[multithreading] What is a race condition?

When writing multithreaded applications, one of the most common problems experienced is race conditions.

My questions to the community are:

What is the race condition?
How do you detect them?
How do you handle them?
Finally, how do you prevent them from occurring?

The answer is


A race condition is a situation on concurrent programming where two concurrent threads or processes compete for a resource and the resulting final state depends on who gets the resource first.

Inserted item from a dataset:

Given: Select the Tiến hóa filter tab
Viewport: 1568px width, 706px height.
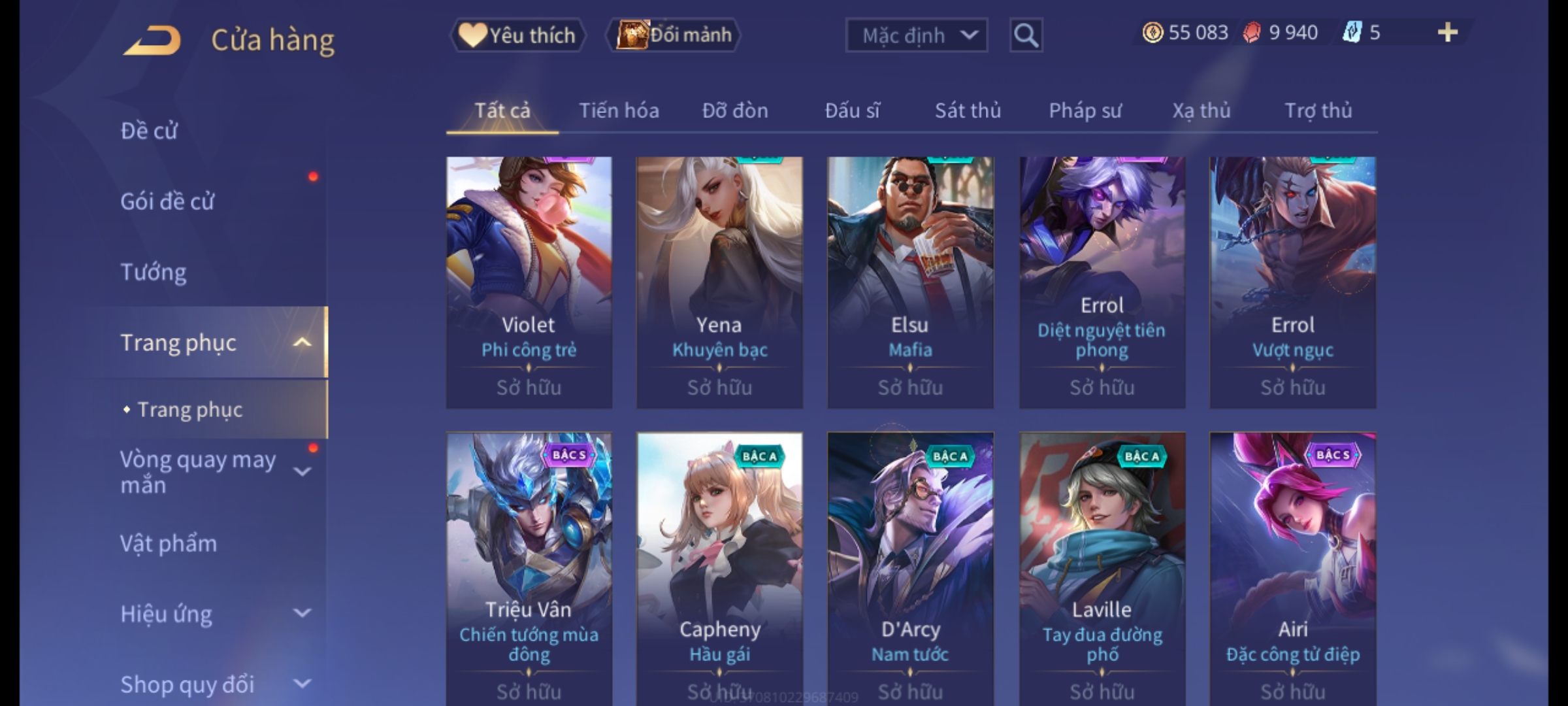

Race conditions occur in multi-threaded applications or multi-process systems. A race condition, at its most basic, is anything that makes the assumption that two things not in the same thread or process will happen in a particular order, without taking steps to ensure that they do. This happens commonly when two threads are passing messages by setting and checking member variables of a class both can access. There's almost always a race condition when one thread calls sleep to give another thread time to finish a task (unless that sleep is in a loop, with some checking mechanism).

Tools for preventing race conditions are dependent on the language and OS, but some comon ones are mutexes, critical sections, and signals. Mutexes are good when you want to make sure you're the only one doing something. Signals are good when you want to make sure someone else has finished doing something. Minimizing shared resources can also help prevent unexpected behaviors

Detecting race conditions can be difficult, but there are a couple signs. Code which relies heavily on sleeps is prone to race conditions, so first check for calls to sleep in the affected code. Adding particularly long sleeps can also be used for debugging to try and force a particular order of events. This can be useful for reproducing the behavior, seeing if you can make it disappear by changing the timing of things, and for testing solutions put in place. The sleeps should be removed after debugging.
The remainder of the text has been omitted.